# RAW RECORDS
--- --- ---

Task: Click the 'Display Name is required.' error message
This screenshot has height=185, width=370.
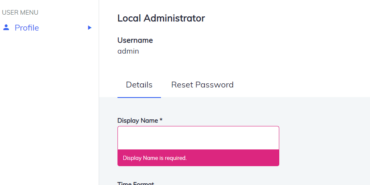Action: [x=155, y=158]
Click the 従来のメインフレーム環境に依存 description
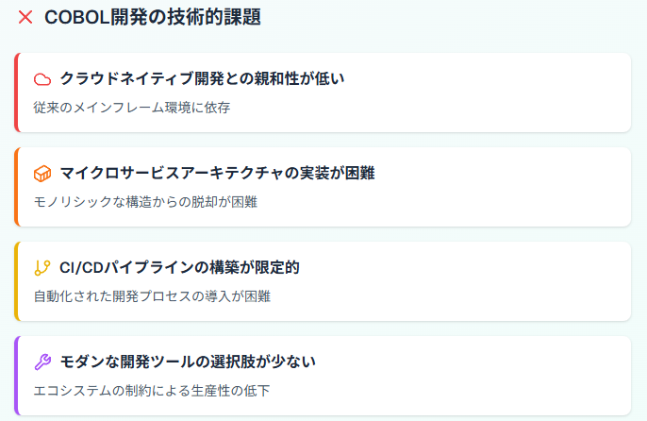Image resolution: width=647 pixels, height=421 pixels. [x=132, y=108]
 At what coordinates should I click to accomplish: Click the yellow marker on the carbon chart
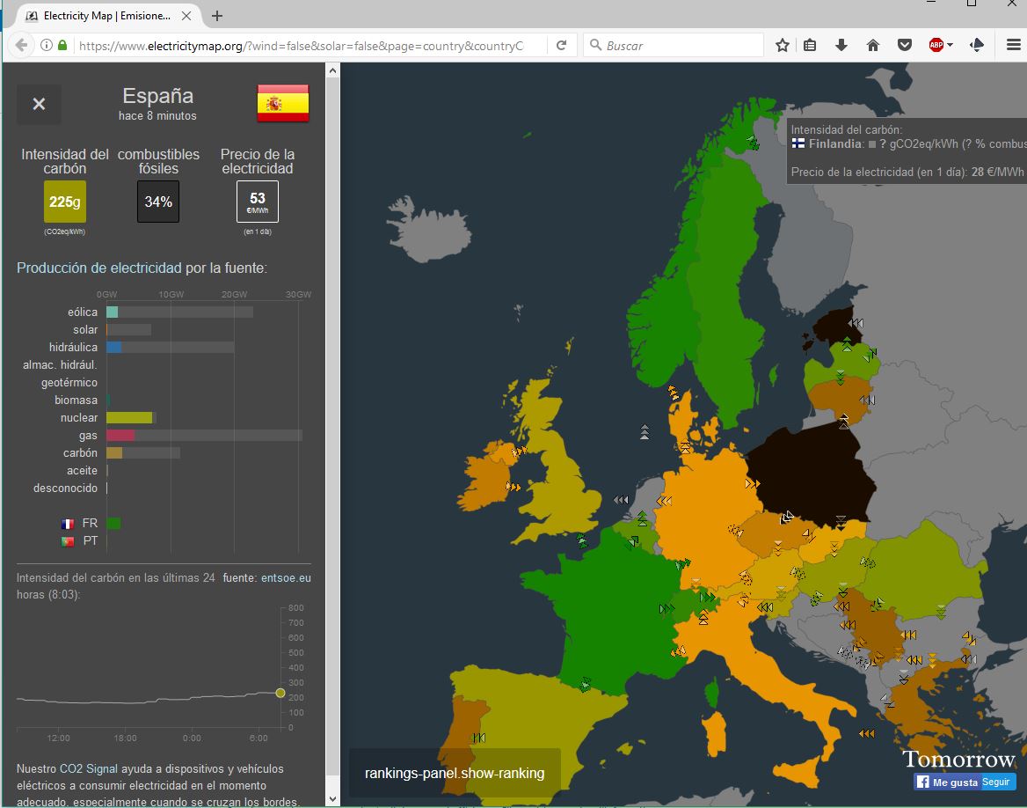click(280, 693)
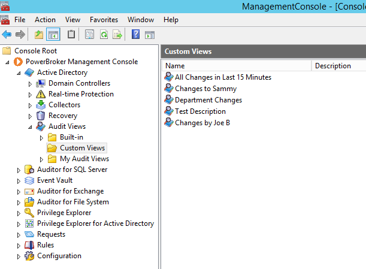
Task: Open the Action menu
Action: point(45,20)
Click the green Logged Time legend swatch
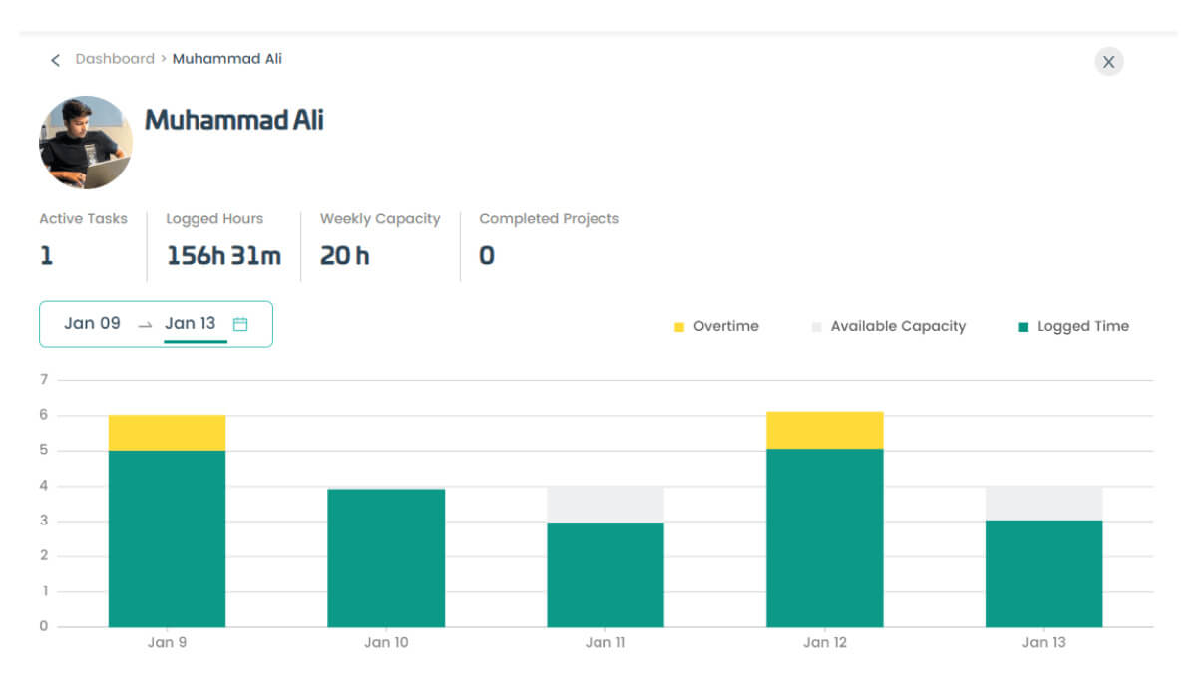Viewport: 1197px width, 698px height. tap(1023, 327)
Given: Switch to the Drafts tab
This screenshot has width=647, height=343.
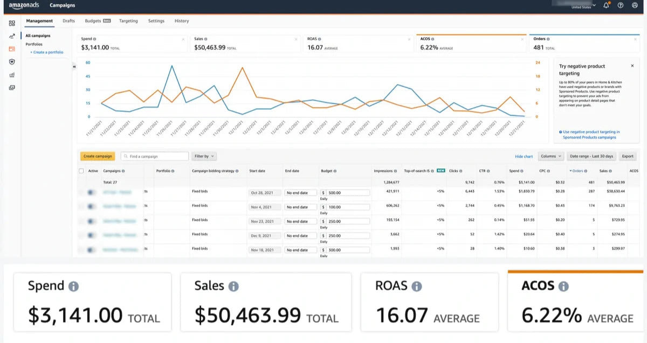Looking at the screenshot, I should click(x=68, y=21).
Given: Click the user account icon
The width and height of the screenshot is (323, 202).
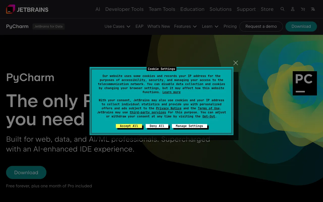Looking at the screenshot, I should coord(292,9).
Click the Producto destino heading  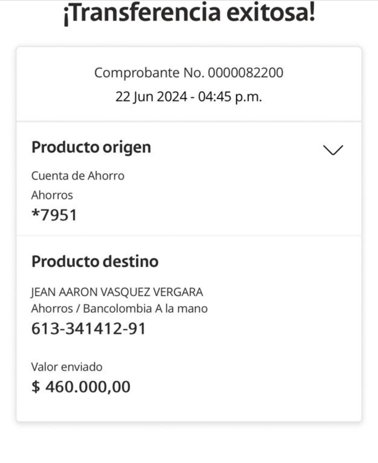click(x=95, y=261)
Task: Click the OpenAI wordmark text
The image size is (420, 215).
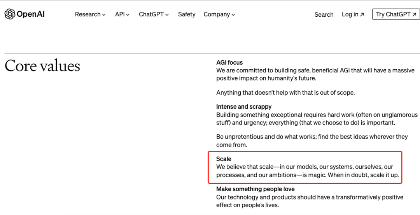Action: [x=30, y=14]
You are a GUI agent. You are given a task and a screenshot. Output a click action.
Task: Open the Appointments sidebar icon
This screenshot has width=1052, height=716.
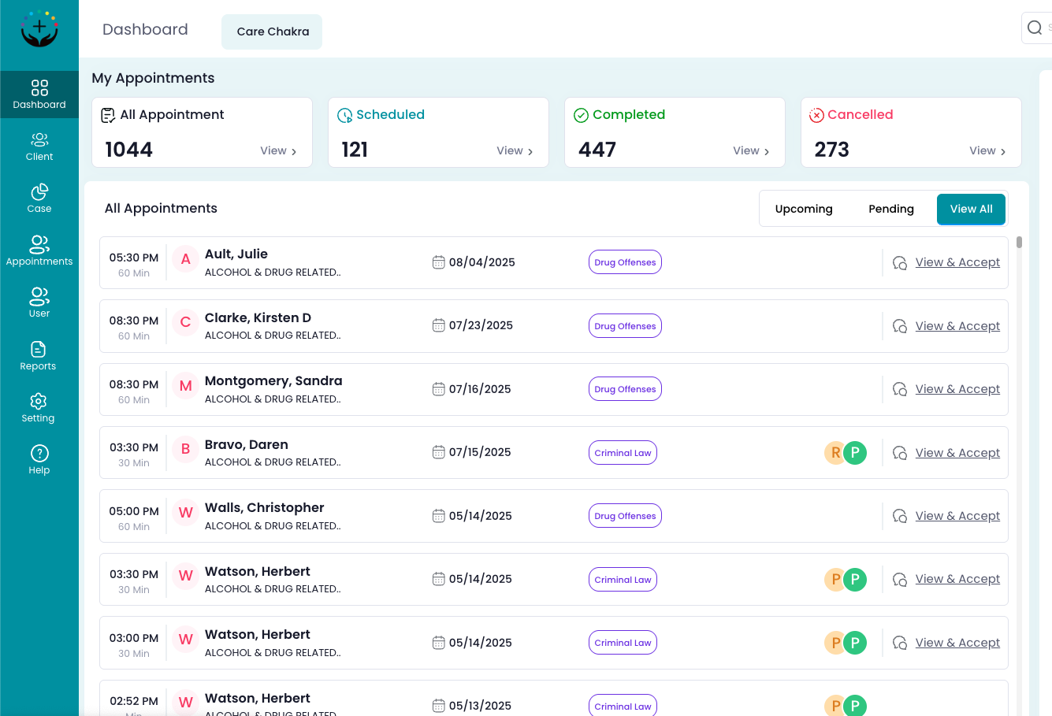click(39, 249)
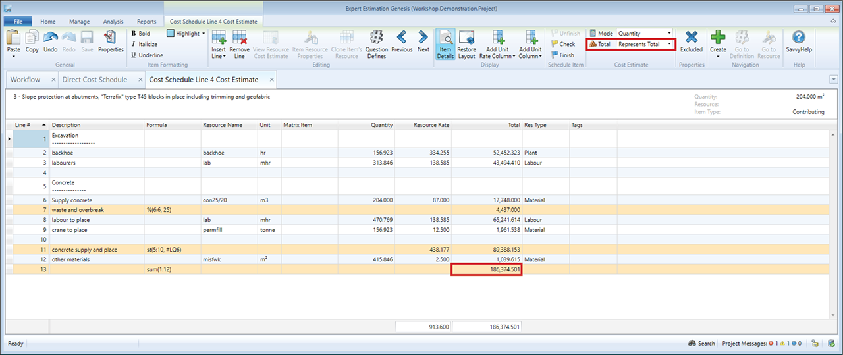
Task: Toggle Bold item formatting
Action: 140,33
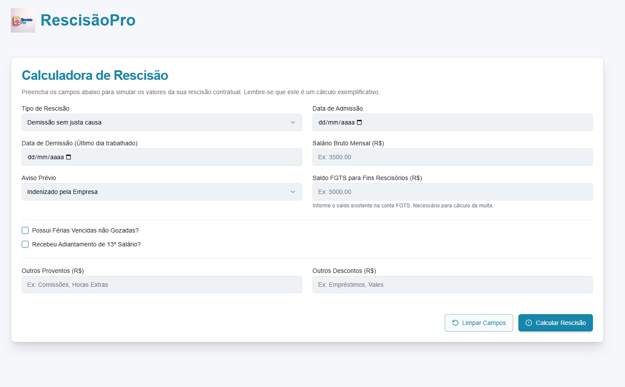The height and width of the screenshot is (387, 625).
Task: Click the RescisãoPro title text
Action: (88, 20)
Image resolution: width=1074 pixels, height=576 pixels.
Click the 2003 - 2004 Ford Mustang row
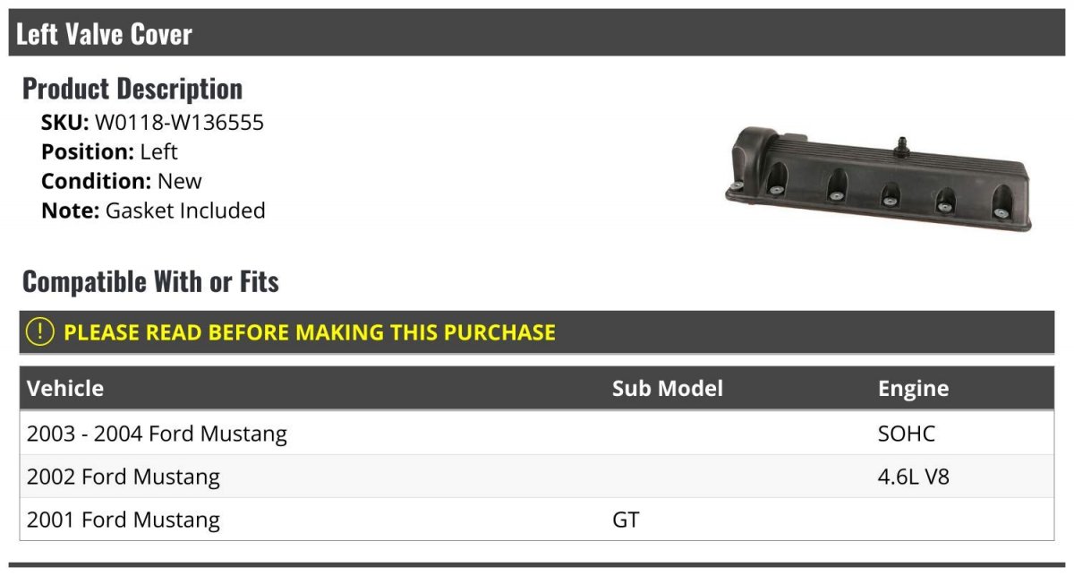(537, 434)
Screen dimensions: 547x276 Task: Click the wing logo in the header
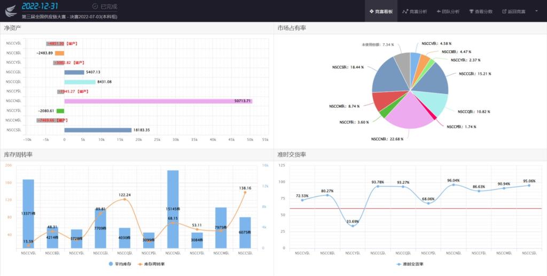[11, 11]
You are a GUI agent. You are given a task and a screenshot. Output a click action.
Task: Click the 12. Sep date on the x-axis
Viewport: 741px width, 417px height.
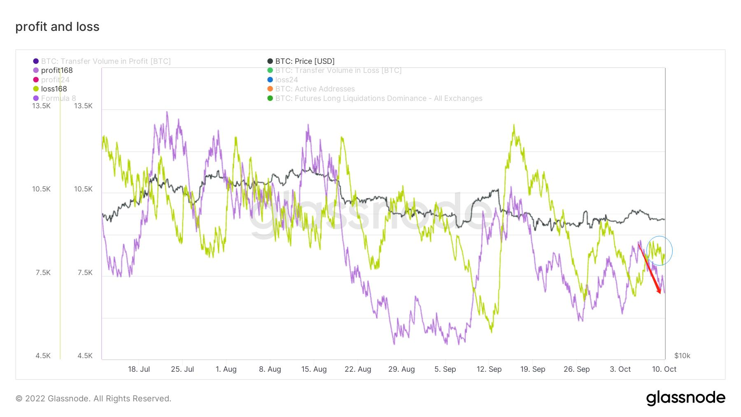489,369
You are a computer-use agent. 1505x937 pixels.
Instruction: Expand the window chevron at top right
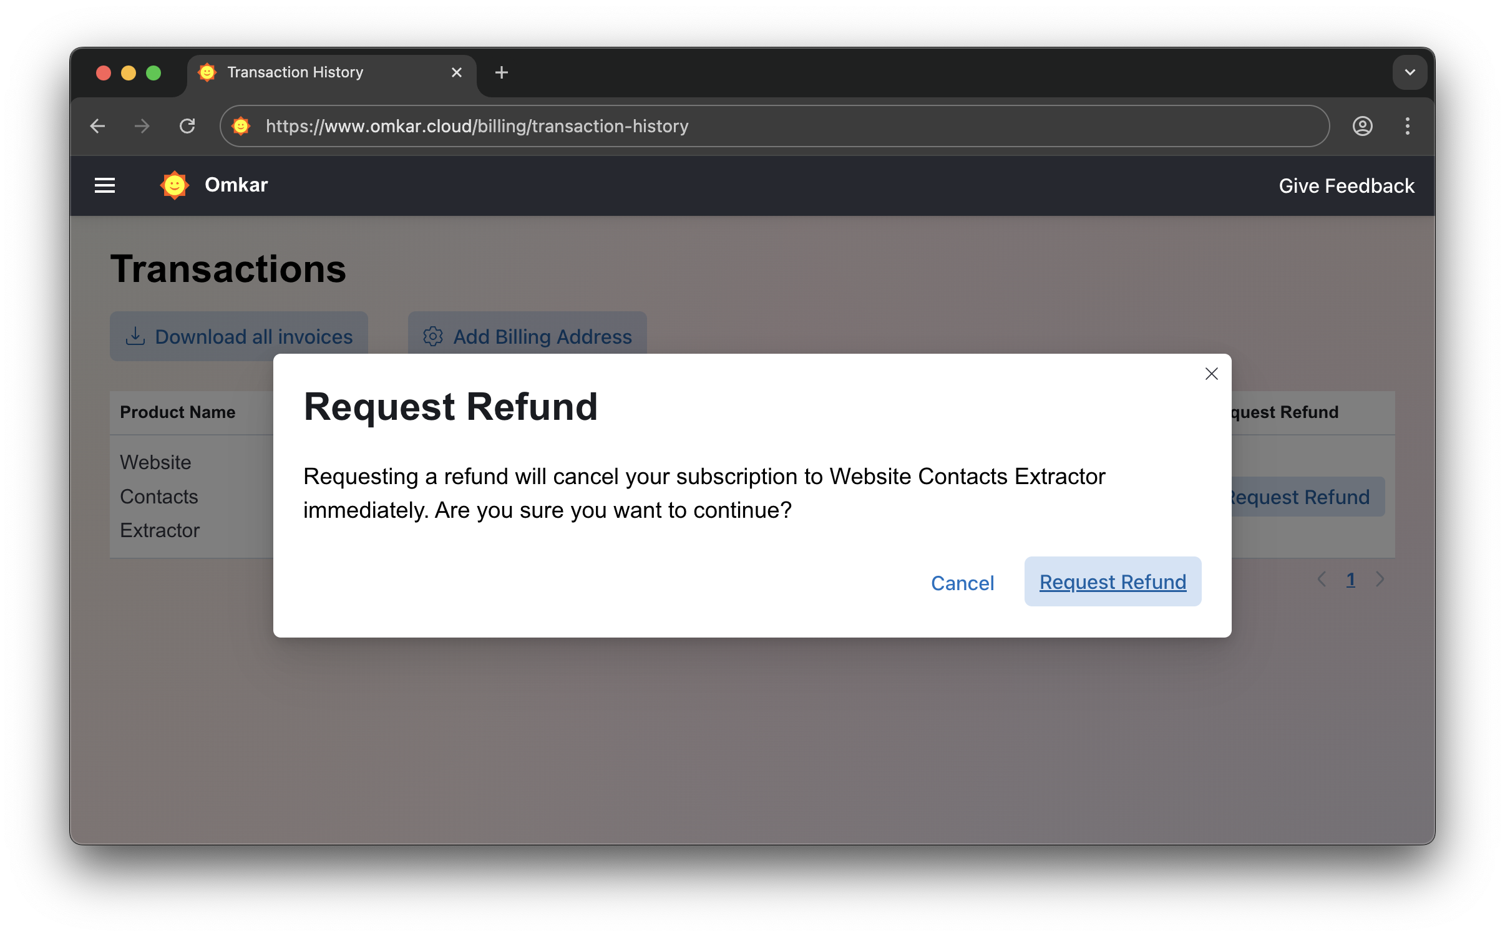click(x=1409, y=72)
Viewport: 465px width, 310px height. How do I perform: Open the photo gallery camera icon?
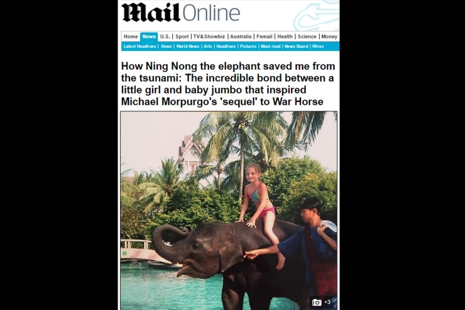pos(317,302)
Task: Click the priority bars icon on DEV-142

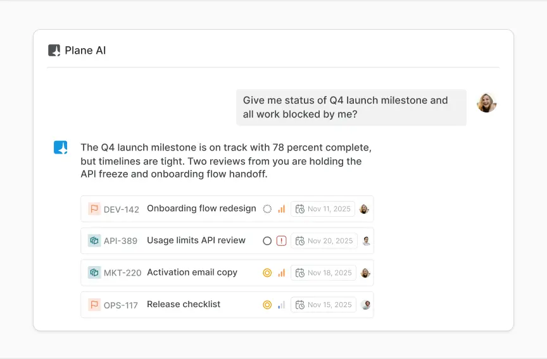Action: 282,209
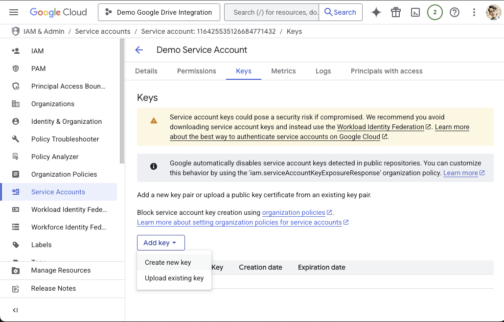Click the back arrow beside Demo Service Account
Screen dimensions: 504x322
(x=139, y=50)
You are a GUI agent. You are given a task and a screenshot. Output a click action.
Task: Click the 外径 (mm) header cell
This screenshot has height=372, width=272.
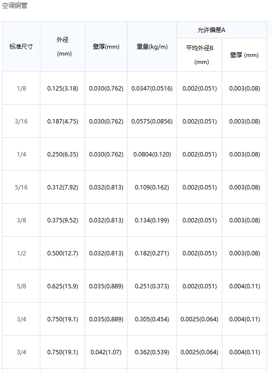pos(62,46)
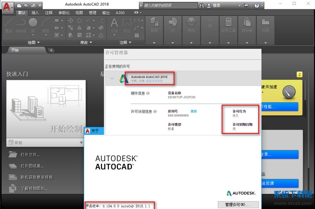The height and width of the screenshot is (209, 315).
Task: Click the shopping cart icon
Action: tap(246, 6)
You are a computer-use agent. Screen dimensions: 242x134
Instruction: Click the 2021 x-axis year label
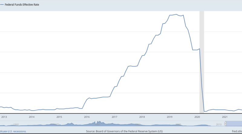coord(225,117)
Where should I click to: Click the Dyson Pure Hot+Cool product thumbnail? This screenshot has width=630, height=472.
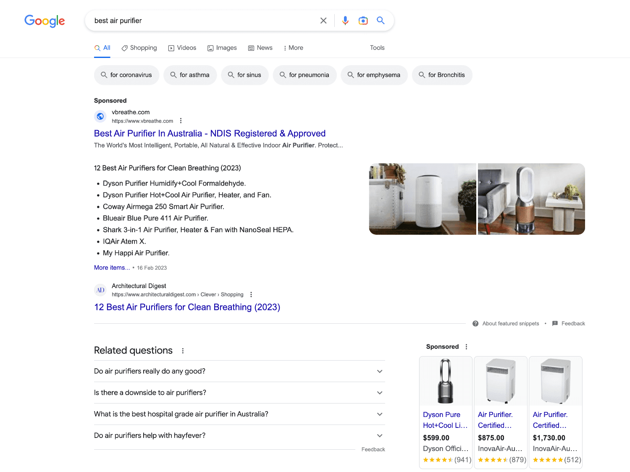(446, 381)
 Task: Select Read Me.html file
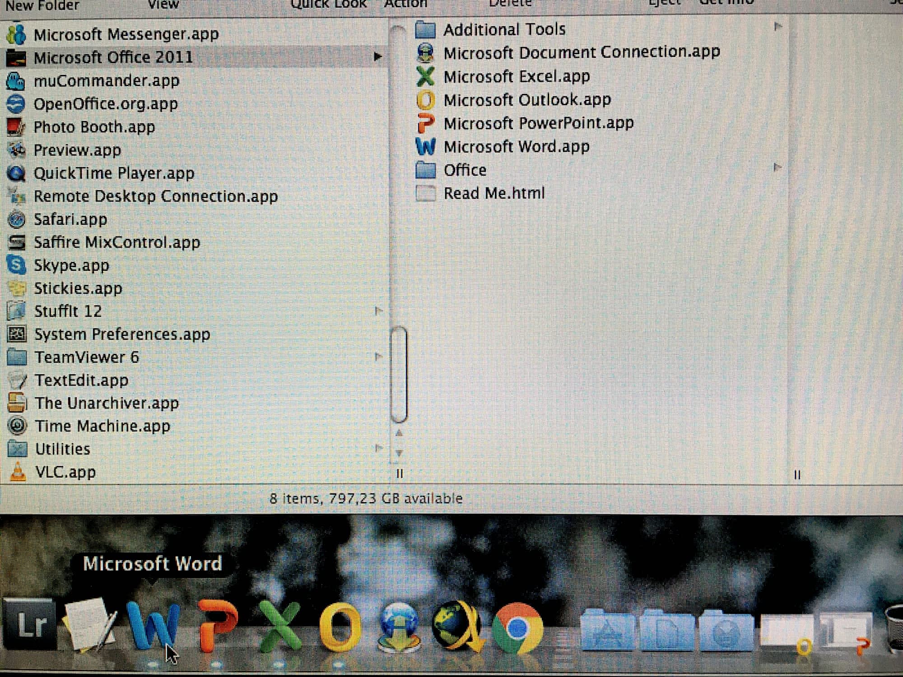pos(494,194)
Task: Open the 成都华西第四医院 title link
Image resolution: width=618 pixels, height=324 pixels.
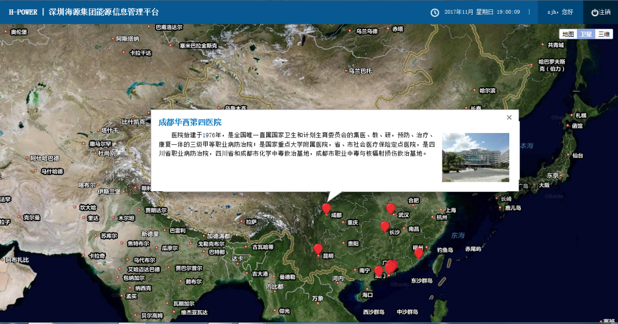Action: [190, 122]
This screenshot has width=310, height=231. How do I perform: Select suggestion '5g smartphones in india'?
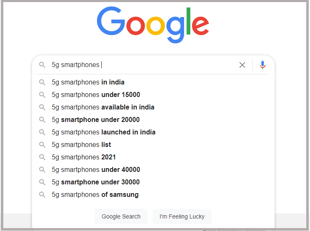(x=88, y=82)

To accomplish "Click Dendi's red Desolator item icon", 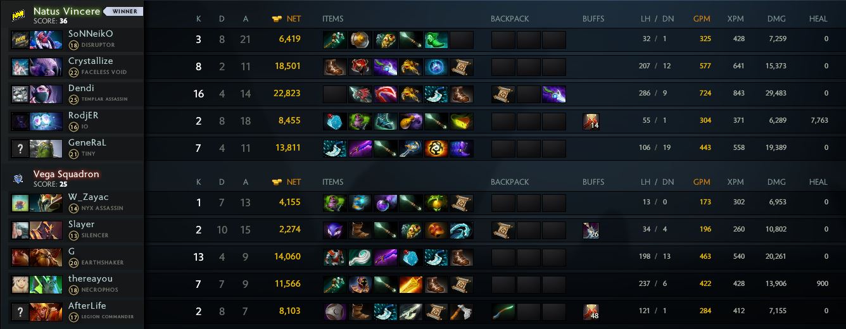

--- --- ---

Rewrite the items from the line containing "Task: Select Read Me.html file" through the end of the items as a Markdown table with the columns No. and Line, one numbered row per line. Skip blank lines and leave the pictures out.

# RESULT OF THIS EXERCISE
| No. | Line |
|---|---|
| 1 |  Task: Select Read Me.html file |
| 2 | pos(494,194) |
| 3 | Task: Open the 成都华西第四医院 title link |
| 4 | Image resolution: width=618 pixels, height=324 pixels. |
| 5 | Action: [190, 122] |
| 6 | This screenshot has width=310, height=231. How do I perform: Select suggestion '5g smartphones in india'? |
| 7 | (x=88, y=82) |
| 8 | To accomplish "Click Dendi's red Desolator item icon",  |